== Passage shown ==
------------------------------------------------------------

# $\Omega(m)$ and $O(m)$ meaning in theorem proof about dynamic array complexity

My algorithms and data structures' book states that to create a dynamic array the following procedure is followed:

Let $$d$$ be the length of an array $$a$$ and $$n$$ the number of elements stored in it. Each time an insertion operation is done, if there is enough space $$(n+1, $$n$$grows by 1; otherwise if $$n=d$$, we allocate and array $$b$$ of size $$2d$$, $$d$$ is updated to$$2d$$ and all elements are copied to it, then we do $$a=b$$. Similarly, everey time a deletion operation is performed, $$n$$ decreases by 1, when $$n=d/4$$, we allocate and array of size $$d/2$$, $$d$$ is updated to $$d/2$$ and we copy all elements of the array $$a$$ to the array $$b$$ an do $$a=b$$.

------------------------------------------------------------

== Dataset excerpt ==
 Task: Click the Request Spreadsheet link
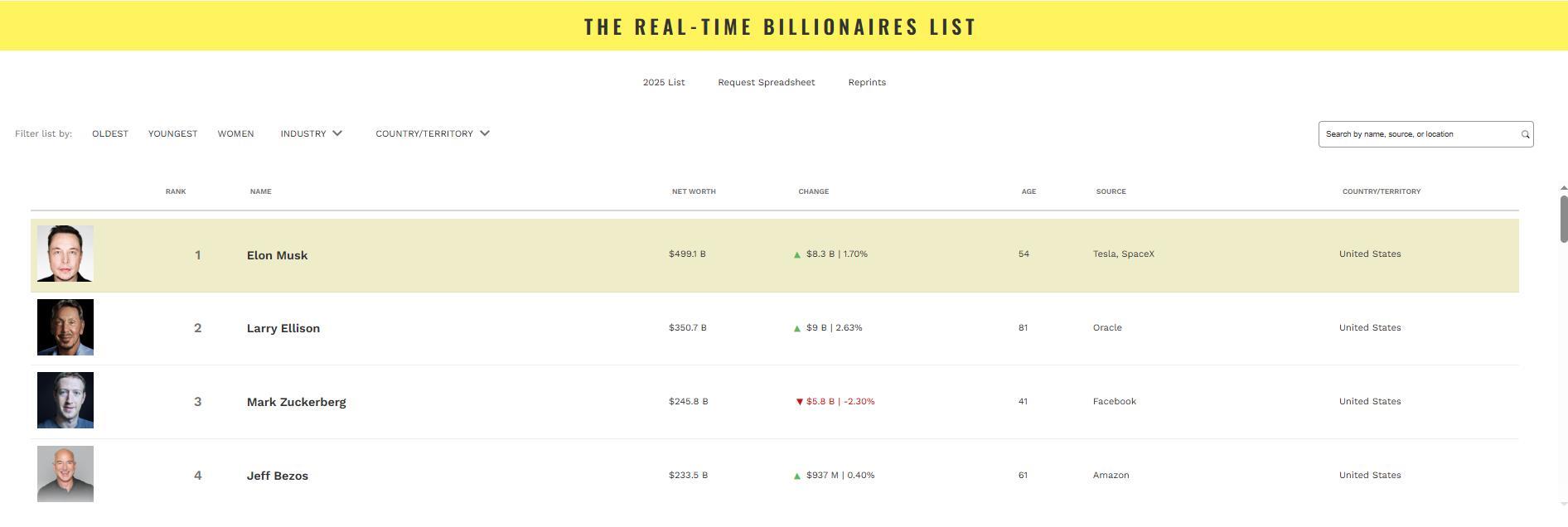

------------------------------------------------------------

== Problem details ==
Pick up the forum post on dynamic array complexity after its final sentence and continue it.

== Exercise result ==
The pseudocode of the functions doing the array doubling and halving is shown in the picture

then the following theorem is proved:

The execution of N insertion or deletion operations in a dynamic array requires a time $$O(n)$$, beside d=$$O(n)$$

proof: Let $$d$$ be the length of an array and n the number of elements stored in it After doubling the array's size there are $$m=d+1$$ elements in the new array of $$2d$$ positions. We need at least m-1 insertion requests for a new doubling and at least $$m/2$$ deletion requests for a halving. Similarly,after a halving, there are$$m=d/4$$ elements in the new array of $$d/2$$ elements, for wich at least$$m+1$$ insertion requests are needed for a new doubling and at least $$m/2$$ deletion requests are needed for a new halving.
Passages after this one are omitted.